#### [Assignment]
Copy out the listing that follows exactly, dropping every picture.

[Start of section]

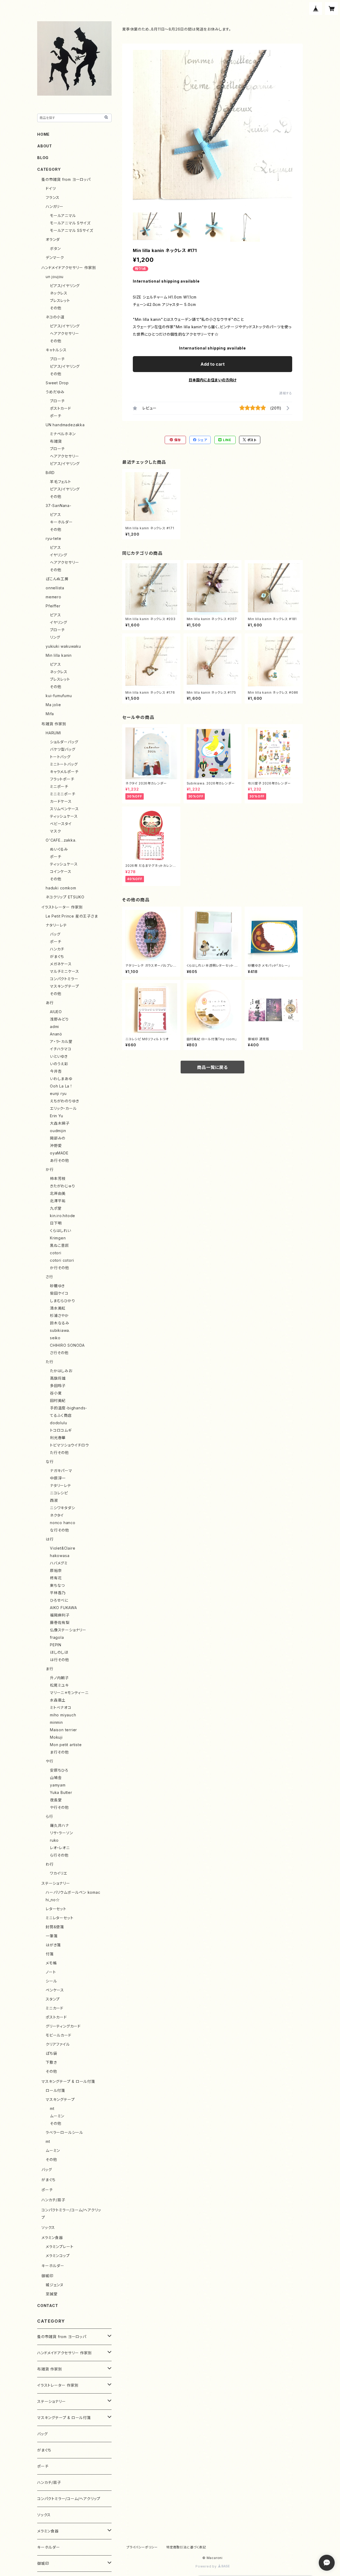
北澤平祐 (58, 1201)
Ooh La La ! (61, 1086)
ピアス (55, 514)
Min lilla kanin (59, 655)
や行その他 (59, 1807)
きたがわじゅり (62, 1186)
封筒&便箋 (55, 1927)
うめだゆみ (55, 392)
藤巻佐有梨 (60, 1622)
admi (54, 1026)
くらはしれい (60, 1230)
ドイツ (51, 188)
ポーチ (55, 415)
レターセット (56, 1909)
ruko (54, 1840)
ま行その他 (59, 1752)
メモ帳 (51, 1963)
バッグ (55, 934)
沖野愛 (56, 1145)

[End of section]

#### [Answer for this exercise]
北澤平祐 (58, 1201)
Ooh La La ! (61, 1086)
ピアス (55, 514)
Min lilla kanin (59, 655)
や行その他 (59, 1807)
きたがわじゅり (62, 1186)
封筒&便箋 (55, 1927)
うめだゆみ (55, 392)
藤巻佐有梨 (60, 1622)
admi (54, 1026)
くらはしれい (60, 1230)
ドイツ (51, 188)
ポーチ (55, 415)
レターセット (56, 1909)
ruko (54, 1840)
ま行その他 (59, 1752)
メモ帳 (51, 1963)
バッグ (55, 934)
沖野愛 (56, 1145)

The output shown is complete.